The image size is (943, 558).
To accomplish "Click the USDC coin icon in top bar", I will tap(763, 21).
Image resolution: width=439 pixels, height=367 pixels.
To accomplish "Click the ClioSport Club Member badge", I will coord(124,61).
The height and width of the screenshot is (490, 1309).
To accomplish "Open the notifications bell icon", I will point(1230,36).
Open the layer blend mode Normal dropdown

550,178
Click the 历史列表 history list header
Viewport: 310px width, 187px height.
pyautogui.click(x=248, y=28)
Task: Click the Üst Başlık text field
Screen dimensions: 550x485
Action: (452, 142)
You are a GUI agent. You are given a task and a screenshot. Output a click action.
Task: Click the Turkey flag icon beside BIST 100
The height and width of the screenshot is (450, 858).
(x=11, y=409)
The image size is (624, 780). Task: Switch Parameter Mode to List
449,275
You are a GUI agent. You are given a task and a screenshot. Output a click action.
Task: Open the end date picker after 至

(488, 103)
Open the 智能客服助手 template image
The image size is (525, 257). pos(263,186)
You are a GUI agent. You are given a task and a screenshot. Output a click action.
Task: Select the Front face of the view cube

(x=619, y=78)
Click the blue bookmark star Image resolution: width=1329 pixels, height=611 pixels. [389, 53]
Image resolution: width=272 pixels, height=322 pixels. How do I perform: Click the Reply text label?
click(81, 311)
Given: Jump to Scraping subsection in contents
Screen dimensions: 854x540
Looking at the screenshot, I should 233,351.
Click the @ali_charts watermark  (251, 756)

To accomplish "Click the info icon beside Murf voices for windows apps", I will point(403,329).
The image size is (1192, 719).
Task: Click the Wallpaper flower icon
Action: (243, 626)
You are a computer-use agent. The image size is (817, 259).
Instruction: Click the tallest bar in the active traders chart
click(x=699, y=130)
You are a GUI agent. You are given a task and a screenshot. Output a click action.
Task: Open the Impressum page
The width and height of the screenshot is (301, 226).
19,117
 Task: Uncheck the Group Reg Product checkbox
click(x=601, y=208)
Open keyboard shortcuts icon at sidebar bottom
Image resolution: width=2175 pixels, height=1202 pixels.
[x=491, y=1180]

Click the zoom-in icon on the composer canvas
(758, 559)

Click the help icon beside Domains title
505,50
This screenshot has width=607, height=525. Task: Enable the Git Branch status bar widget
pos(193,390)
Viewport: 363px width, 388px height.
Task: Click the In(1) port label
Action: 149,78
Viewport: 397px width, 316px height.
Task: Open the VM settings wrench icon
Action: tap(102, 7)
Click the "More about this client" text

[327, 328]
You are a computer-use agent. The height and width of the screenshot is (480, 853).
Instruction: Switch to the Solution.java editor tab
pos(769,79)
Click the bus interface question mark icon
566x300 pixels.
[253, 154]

▶ Aim of the exercise
Please rewrite the part of the data that opens with the line containing "Image resolution: width=272" and closes with the line containing "Action: (243, 626)", swapping "Reply" for "Forward" and keeping everything else unchanged.

▶ Answer to this exercise
Image resolution: width=272 pixels, height=322 pixels. How do I perform: Click the Forward text label?
click(81, 311)
Given: Jump to Scraping subsection in contents
Screen dimensions: 854x540
Looking at the screenshot, I should 233,351.
Click the @ali_charts watermark  (251, 756)

To accomplish "Click the info icon beside Murf voices for windows apps", I will point(403,329).
The image size is (1192, 719).
Task: Click the Wallpaper flower icon
Action: (243, 626)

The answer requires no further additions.